[Start of Attachment]

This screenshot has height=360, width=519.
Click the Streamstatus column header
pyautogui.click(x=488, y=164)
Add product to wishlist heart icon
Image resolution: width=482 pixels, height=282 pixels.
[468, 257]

[End of Attachment]

Your task is to repeat each of the records above exactly.

This screenshot has height=360, width=519.
Click the Streamstatus column header
pyautogui.click(x=488, y=164)
Add product to wishlist heart icon
Image resolution: width=482 pixels, height=282 pixels.
[468, 257]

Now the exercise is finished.